Common ask: "Help with the carrier's cyber-insurance form"
Most malpractice + cyber-insurance carriers now require a self-attestation form covering: MFA, encrypted laptops, segmented backups, password manager, EDR/anti-malware, employee training, incident-response plan. Half my professional-office engagements include walking the firm administrator through this form, so the answers are real and the system reflects what was attested.
Common questions from professional offices
Can you keep my existing IT vendor for day-to-day?
Yes. Many firms bring me in for a one-time camera install + IT hygiene pass and keep their existing MSP for day-to-day. The audit pack lives with the firm administrator regardless.
What about my document-management system (NetDocuments, iManage, Worldox, etc.)?
The IT hygiene pass includes a 30-minute review of the DMS access list (who has admin, who can export, who can delete). Cleanup is logged. The DMS itself stays under your existing vendor.
My state requires X, Y, Z for confidentiality. Can you accommodate?
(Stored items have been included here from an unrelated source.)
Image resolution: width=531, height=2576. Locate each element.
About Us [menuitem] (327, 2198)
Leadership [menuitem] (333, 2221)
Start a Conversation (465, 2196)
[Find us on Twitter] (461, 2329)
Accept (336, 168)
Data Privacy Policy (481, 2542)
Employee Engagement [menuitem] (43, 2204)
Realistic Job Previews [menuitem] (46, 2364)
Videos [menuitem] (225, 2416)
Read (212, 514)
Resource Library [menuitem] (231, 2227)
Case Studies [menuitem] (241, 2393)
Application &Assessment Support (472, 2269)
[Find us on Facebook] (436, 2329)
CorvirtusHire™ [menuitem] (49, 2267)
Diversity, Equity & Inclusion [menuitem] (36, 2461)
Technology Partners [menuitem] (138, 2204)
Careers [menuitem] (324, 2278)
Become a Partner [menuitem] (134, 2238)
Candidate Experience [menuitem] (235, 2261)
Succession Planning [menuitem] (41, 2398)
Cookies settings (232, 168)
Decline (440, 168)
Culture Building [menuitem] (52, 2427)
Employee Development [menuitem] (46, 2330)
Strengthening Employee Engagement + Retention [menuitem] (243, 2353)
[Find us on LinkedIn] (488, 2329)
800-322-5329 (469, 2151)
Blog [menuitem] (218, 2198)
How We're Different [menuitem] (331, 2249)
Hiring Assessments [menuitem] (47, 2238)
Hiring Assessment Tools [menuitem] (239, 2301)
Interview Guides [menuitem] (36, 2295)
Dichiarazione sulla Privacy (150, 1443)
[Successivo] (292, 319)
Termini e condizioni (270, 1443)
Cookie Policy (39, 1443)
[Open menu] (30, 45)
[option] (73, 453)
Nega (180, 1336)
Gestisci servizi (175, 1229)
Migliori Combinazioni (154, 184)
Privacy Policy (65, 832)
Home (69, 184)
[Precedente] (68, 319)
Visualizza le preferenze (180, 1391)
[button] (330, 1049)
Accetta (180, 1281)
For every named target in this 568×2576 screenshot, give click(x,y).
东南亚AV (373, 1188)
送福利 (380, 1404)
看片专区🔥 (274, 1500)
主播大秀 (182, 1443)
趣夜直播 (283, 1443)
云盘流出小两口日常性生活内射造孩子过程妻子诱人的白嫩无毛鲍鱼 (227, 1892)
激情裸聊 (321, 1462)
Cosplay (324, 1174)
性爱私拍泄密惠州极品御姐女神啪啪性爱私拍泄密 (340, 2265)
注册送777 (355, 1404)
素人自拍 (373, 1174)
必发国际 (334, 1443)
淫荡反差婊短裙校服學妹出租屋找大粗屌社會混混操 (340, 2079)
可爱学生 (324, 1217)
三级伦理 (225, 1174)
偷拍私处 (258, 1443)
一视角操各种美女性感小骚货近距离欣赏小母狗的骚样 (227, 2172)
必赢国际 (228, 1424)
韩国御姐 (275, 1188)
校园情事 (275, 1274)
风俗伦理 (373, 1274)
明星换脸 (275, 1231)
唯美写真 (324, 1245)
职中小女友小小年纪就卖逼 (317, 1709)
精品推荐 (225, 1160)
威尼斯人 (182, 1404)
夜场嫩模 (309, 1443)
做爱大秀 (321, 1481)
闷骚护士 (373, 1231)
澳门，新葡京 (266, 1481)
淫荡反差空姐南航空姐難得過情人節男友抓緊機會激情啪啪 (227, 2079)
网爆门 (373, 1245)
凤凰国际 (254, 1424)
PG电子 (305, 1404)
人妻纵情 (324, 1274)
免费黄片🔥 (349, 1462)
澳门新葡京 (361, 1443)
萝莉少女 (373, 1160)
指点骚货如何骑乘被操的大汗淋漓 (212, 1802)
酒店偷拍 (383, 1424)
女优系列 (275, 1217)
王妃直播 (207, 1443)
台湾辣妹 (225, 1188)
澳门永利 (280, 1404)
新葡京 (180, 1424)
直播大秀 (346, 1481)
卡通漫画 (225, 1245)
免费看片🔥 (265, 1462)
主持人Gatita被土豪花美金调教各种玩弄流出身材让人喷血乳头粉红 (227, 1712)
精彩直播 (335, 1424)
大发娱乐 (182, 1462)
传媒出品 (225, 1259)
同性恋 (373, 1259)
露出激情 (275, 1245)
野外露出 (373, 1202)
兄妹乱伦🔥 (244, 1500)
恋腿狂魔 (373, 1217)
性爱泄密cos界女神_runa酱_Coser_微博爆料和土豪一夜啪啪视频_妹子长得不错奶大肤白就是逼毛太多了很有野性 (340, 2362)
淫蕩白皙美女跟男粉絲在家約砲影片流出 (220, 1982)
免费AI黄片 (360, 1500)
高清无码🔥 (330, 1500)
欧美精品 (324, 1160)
Indiana Rules of Professional Conduct + the comparable state rules for KY, OH, IL are in the engagement packet. The scope document references the specific rule numbers when we agree to camera positions.
Is AI Integration appropriate for a law office?
Cautiously yes. After-hours unfamiliar-face alerts are useful. Body-recognition during business hours is generally NOT used for client-facing law offices because clients shouldn't be face-tagged. We tune the AI to alert only outside posted business hours.